(Provided text Opens)

Call for independent inquiry into justice system’s handling of Sallins case

Kerry Babies Tribunal ‘an aggressive and toxic inquisition’ by a judge then promoted

An international judicial figure should lead a fully independent inquiry into the 1976 Sallins train robbery due to "appalling human rights violations" during the investigation, the Irish Council for Civil Liberties (ICCL) has said.

The council is currently preparing a submission to Minister for Justice Helen McEntee on the matter.

The IRA eventually claimed responsibility for the March 31st incident in which £200,000 was stolen from a mail train near the Co Kildare town. Three men arrested soon afterwards signed 'confessions'. All had injuries they claimed were inflicted by gardaí.

At the Special Criminal Court in 1978, the late Mr Justice Liam Hamilton accepted the confessions as having been signed voluntarily by Nicky Kelly, Osgur Breatnach and Brian McNally, and deemed that their extensive injuries "were self-inflicted or inflicted by collaboration with persons other than members of the Garda Síochána".


Kelly went on the run. He was sentenced to 12 years penal servitude, as was Breatnach, with McNally sentenced to nine years. In May 1980, the Court of Criminal Appeal quashed the convictions of Breatnach and McNally after finding “the statements made by the applicants were not legally admissible”. That year the IRA claimed responsibility for the robbery.

Kelly returned to Ireland from the US In June 1980 expecting to be allowed go free but he was was jailed until 1984. He failed in all court actions taken over the intervening years before 19 judges, some the most senior in Ireland at the time.

In explaining their decisions, judges resorted to precedent and language used in the infamous 1980 UK Denning judgement which kept the innocent Birmingham Six in prison until 1991. That year it was revealed police in the UK had fabricated and suppressed evidence in the case.

Following a 38-day hunger strike in 1983, Kelly's release "on humanitarian grounds" was approved by the government in 1984. In 1992 he received a pardon from president Mary Robinson which stated that, in law, it was "as if he had never been charged or convicted" in connection with the Sallins mail train robbery.

‘Torture and mistreatment’

ICCL executive director Liam Herrick said the council had "consistently called for a full independent inquiry, led by an international judicial figure, into the role of the whole justice system in the appalling human rights violations in the Sallins Case, and in other cases where Garda torture and mistreatment of persons in custody was compounded by cover up and collusion by other State agencies".

He added: “The role of the courts and government must be part of that inquiry, as well as how gardaí connected with a number of cases of mistreatment in custody were not held to account for their actions.”

Meanwhile, NUI Galway law professor Donncha O'Connell has described the Kerry Babies Tribunal as "an abominatioin" and "State-sponsored misogyny". He also queried whether sitting judges should ever chair or be members of future tribunals.

(Provided text Closes)

> _Exercise brief_
Repeat, word for word, the part of the article on the Sallins case from "Kelly returned to" up to and including "mail train robbery.". The rows after the article are not needed.

(Provided information Opens)

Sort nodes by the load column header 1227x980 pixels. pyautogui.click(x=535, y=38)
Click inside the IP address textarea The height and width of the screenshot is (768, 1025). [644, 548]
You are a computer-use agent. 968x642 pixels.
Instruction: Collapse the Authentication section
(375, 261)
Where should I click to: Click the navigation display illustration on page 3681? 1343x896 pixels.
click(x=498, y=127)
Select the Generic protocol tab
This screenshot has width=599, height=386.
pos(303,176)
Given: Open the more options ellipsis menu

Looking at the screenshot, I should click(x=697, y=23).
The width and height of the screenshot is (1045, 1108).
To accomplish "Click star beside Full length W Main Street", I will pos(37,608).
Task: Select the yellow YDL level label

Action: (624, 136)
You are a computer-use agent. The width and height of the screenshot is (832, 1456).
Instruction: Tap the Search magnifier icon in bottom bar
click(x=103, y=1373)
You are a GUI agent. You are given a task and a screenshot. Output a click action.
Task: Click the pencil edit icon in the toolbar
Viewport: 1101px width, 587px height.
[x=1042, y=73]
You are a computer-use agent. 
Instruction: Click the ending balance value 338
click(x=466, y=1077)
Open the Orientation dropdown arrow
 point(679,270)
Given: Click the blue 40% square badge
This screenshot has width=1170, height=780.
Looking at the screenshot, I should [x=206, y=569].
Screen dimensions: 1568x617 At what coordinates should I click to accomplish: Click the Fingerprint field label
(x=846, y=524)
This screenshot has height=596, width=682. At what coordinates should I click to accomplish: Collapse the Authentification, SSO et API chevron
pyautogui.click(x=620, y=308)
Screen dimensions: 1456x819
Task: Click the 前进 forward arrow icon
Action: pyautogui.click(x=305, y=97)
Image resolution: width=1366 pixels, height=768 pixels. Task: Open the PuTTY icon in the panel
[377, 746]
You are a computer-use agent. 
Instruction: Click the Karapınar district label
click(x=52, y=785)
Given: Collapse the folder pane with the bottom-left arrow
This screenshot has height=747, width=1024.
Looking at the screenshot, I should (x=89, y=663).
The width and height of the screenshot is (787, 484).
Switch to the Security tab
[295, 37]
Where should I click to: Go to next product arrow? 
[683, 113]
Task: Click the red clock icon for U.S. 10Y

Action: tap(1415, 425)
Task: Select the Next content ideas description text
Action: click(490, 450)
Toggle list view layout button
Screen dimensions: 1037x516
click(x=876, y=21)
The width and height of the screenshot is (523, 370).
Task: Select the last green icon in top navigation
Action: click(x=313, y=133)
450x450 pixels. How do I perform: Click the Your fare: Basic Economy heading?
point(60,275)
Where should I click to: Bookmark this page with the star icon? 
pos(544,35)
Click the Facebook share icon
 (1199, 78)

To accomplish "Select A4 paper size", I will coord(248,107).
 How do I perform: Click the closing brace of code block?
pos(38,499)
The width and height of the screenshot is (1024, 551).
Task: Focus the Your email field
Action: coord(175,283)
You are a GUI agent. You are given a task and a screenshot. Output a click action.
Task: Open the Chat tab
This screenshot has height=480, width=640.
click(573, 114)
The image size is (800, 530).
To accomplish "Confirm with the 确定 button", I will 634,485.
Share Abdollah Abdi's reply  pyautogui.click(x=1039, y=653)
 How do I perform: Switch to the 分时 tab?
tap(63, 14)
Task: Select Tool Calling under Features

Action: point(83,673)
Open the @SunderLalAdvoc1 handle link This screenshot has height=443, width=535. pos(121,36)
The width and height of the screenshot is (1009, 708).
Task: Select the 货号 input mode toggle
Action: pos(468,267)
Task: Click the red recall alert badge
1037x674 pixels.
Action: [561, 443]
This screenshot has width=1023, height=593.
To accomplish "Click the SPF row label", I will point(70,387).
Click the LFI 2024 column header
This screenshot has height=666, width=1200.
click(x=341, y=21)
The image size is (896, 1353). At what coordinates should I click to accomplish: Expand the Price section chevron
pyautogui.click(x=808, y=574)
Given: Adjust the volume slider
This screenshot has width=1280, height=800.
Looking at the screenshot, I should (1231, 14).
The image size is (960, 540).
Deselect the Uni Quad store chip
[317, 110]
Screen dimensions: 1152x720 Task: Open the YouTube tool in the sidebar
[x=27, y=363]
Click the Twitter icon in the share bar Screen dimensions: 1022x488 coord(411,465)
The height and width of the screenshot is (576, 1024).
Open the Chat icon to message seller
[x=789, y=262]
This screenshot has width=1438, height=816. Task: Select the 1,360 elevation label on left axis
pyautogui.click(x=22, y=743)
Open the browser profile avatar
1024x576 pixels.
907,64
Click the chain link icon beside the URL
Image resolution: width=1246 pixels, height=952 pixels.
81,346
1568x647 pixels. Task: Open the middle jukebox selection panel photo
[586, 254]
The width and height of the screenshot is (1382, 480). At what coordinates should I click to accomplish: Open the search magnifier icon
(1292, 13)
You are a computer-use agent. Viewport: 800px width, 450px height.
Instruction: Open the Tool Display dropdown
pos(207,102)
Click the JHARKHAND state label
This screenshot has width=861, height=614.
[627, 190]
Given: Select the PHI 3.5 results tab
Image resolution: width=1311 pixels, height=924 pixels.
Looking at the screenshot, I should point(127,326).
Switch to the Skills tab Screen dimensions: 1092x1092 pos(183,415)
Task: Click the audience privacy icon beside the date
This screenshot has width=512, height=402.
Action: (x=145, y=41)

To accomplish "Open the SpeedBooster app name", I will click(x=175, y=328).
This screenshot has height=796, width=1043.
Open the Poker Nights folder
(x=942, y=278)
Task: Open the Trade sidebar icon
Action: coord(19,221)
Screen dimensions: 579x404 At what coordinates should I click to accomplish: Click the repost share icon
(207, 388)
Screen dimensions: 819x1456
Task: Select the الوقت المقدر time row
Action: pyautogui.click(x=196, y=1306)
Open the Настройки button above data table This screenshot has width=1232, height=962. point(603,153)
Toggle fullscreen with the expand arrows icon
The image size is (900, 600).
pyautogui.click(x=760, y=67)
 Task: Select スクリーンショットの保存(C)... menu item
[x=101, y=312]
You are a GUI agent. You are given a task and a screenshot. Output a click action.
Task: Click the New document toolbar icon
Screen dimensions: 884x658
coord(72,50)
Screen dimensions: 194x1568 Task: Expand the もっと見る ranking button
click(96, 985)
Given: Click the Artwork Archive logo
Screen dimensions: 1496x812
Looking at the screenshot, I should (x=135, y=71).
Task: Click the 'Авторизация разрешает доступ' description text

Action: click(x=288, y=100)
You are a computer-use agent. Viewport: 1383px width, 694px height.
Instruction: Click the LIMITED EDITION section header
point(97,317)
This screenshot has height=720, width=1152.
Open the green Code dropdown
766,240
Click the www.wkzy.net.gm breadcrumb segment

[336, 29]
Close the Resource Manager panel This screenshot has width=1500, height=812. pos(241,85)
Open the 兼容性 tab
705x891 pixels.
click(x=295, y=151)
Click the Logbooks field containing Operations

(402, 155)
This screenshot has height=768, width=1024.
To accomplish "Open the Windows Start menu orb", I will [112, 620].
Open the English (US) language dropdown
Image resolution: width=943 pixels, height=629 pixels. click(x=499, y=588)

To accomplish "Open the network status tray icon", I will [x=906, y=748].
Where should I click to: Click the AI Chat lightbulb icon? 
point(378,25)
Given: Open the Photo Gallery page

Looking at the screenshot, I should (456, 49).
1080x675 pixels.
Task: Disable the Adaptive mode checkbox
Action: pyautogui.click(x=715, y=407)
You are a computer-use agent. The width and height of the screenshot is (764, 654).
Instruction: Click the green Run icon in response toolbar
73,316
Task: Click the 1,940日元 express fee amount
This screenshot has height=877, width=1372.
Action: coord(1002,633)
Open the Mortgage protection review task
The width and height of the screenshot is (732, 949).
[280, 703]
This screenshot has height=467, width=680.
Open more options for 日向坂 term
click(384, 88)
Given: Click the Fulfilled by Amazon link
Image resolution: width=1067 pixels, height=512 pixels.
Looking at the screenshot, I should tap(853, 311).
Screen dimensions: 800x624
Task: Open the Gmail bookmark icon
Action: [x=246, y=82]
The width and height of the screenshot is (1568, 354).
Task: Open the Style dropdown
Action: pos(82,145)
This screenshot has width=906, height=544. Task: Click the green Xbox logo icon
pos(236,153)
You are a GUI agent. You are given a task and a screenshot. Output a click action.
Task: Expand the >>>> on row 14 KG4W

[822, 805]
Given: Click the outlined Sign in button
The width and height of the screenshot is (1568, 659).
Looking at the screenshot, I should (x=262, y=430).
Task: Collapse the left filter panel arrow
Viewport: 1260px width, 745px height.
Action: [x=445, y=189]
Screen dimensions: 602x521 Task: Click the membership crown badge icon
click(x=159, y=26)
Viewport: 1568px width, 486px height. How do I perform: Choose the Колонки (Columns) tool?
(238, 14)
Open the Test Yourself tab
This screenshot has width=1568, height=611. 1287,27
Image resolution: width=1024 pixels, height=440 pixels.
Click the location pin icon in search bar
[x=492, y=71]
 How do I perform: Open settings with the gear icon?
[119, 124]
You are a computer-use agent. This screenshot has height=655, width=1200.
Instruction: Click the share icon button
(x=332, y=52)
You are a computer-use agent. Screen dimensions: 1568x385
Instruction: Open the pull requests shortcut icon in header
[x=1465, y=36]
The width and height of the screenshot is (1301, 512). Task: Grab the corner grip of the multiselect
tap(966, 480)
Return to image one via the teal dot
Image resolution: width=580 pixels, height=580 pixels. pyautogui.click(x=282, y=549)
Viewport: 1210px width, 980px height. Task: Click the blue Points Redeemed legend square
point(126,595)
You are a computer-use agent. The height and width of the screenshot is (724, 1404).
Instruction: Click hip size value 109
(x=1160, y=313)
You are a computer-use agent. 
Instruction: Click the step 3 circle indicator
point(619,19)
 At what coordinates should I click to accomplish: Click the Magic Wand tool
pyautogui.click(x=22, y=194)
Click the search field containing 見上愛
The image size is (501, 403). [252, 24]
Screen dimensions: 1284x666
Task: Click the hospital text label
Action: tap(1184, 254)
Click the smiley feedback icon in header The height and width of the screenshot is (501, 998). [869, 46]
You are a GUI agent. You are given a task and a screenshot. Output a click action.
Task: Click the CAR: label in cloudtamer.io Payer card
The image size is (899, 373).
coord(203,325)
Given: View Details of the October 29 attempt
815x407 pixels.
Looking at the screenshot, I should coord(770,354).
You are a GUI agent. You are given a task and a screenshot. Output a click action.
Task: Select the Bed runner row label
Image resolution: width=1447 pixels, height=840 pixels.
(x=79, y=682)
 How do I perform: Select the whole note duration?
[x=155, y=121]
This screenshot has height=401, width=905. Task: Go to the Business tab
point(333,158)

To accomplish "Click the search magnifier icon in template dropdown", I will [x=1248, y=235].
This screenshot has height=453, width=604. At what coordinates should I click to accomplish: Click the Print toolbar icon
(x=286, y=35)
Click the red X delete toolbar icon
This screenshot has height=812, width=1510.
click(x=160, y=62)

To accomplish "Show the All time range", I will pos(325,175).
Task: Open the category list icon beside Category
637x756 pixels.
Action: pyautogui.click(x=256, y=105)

(Provided information Closes)

> _Answer area_
Kelly returned to Ireland from the US In June 1980 expecting to be allowed go free but he was was jailed until 1984. He failed in all court actions taken over the intervening years before 19 judges, some the most senior in Ireland at the time.

In explaining their decisions, judges resorted to precedent and language used in the infamous 1980 UK Denning judgement which kept the innocent Birmingham Six in prison until 1991. That year it was revealed police in the UK had fabricated and suppressed evidence in the case.

Following a 38-day hunger strike in 1983, Kelly's release "on humanitarian grounds" was approved by the government in 1984. In 1992 he received a pardon from president Mary Robinson which stated that, in law, it was "as if he had never been charged or convicted" in connection with the Sallins mail train robbery.